#### Instructions for the task:
Please reproduce verbatim the entries from the line containing "The height and width of the screenshot is (800, 800)." through the line containing "tap(350, 150)", including both of those lines.

********

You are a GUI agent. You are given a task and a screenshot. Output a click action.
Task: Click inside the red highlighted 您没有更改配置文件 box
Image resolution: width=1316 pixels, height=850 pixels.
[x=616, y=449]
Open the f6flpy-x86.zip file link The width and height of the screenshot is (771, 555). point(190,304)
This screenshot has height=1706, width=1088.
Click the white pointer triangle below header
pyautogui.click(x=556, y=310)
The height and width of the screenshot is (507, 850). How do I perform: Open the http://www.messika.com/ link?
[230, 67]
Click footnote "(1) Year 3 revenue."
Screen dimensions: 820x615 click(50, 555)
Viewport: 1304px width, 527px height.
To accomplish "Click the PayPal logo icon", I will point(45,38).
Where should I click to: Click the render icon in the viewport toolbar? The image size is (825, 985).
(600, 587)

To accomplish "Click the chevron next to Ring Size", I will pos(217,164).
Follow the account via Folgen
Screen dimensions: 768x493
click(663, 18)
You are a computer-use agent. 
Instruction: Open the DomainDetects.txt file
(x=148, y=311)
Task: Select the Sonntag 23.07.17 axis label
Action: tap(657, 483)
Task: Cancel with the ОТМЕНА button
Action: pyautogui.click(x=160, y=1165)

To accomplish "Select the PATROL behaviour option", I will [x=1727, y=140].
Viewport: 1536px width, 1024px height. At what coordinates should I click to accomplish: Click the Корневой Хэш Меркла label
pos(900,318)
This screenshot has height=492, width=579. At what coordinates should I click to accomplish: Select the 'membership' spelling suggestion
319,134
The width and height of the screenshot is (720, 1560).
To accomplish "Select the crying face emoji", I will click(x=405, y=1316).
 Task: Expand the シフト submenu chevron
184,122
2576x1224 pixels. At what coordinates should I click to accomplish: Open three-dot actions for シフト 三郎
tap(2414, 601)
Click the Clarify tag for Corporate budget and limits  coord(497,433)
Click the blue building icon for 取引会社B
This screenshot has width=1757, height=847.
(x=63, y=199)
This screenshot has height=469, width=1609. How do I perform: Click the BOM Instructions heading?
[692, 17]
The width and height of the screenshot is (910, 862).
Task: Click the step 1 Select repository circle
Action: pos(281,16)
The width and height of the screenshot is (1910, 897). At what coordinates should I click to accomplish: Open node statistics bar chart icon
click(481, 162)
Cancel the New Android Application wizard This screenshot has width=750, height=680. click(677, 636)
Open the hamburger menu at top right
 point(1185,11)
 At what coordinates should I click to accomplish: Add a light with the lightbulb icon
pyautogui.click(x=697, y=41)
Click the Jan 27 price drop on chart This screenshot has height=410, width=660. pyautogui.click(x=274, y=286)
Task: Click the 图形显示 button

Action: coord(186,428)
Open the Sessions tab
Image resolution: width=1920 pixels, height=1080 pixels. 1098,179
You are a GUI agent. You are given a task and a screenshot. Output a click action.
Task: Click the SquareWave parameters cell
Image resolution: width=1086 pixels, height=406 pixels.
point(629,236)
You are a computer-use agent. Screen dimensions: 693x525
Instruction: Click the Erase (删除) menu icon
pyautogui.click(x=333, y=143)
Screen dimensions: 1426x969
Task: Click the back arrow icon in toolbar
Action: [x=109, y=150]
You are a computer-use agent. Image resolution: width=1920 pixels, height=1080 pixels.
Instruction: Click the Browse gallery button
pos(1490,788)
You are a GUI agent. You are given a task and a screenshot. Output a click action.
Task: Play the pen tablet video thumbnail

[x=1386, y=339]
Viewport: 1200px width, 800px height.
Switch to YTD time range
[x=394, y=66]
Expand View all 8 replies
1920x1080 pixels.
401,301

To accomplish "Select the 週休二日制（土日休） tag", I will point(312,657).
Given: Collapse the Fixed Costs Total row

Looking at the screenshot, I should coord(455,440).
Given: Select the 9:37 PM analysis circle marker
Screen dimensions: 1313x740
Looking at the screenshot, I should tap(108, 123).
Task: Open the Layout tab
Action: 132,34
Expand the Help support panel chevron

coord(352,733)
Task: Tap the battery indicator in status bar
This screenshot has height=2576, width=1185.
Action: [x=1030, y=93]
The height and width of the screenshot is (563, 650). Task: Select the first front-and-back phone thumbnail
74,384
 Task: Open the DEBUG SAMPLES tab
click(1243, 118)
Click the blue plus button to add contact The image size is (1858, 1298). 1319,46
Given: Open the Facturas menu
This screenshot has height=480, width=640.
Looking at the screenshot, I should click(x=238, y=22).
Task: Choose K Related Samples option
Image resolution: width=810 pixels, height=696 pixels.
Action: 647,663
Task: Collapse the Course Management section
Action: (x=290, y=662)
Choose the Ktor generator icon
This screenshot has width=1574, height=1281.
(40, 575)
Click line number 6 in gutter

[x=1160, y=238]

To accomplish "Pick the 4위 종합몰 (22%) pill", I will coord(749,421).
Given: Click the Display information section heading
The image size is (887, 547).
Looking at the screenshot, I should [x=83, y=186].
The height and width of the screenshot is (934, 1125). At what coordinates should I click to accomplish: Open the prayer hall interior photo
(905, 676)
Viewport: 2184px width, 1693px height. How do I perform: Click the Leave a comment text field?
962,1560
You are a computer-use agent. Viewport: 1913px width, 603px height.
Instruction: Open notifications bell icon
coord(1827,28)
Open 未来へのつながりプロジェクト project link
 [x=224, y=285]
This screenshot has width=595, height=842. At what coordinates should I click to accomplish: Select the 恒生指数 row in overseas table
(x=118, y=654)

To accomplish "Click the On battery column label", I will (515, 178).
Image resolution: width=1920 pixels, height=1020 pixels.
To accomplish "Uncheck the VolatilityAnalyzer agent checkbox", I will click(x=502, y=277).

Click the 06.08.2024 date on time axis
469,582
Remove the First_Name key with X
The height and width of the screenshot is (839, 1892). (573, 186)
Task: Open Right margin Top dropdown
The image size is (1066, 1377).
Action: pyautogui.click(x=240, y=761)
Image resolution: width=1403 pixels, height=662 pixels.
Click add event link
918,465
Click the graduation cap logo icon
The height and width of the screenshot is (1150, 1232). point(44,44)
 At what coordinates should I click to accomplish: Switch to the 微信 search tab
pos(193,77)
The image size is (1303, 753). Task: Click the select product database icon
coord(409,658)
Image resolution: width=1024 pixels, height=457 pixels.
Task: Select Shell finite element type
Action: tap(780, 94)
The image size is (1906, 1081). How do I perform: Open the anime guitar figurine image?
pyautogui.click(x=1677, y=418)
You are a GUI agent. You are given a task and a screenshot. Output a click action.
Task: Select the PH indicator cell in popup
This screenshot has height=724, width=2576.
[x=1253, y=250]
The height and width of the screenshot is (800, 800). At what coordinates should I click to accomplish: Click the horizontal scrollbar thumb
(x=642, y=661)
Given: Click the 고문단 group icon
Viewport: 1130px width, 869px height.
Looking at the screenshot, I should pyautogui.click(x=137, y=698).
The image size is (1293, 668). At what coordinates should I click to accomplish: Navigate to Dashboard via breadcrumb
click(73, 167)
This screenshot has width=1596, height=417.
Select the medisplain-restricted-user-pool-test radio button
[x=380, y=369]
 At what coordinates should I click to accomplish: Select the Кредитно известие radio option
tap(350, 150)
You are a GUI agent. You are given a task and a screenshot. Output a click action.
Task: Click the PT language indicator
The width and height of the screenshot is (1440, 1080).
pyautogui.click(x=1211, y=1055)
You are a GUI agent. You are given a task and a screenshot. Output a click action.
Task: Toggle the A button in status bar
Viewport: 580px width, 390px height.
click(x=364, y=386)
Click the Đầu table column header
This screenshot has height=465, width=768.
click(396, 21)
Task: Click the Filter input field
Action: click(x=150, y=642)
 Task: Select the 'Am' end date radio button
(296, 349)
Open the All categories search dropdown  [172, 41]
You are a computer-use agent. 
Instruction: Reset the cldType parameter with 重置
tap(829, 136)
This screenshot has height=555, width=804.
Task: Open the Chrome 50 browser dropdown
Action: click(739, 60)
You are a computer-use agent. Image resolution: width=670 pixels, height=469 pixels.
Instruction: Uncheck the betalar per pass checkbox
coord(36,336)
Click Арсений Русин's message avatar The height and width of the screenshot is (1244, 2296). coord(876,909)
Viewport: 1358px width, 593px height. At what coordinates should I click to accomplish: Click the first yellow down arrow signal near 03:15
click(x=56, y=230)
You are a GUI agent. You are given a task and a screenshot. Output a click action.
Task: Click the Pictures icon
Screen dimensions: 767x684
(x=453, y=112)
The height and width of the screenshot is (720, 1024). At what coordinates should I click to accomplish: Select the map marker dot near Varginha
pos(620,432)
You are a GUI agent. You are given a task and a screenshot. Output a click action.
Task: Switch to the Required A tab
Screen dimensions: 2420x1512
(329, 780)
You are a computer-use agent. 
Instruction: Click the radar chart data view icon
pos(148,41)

********

#### Result of this task:
The height and width of the screenshot is (800, 800). At what coordinates should I click to accomplish: Click the horizontal scrollbar thumb
(x=642, y=661)
Given: Click the 고문단 group icon
Viewport: 1130px width, 869px height.
Looking at the screenshot, I should pyautogui.click(x=137, y=698).
The image size is (1293, 668). At what coordinates should I click to accomplish: Navigate to Dashboard via breadcrumb
click(73, 167)
This screenshot has width=1596, height=417.
Select the medisplain-restricted-user-pool-test radio button
[x=380, y=369]
 At what coordinates should I click to accomplish: Select the Кредитно известие radio option
tap(350, 150)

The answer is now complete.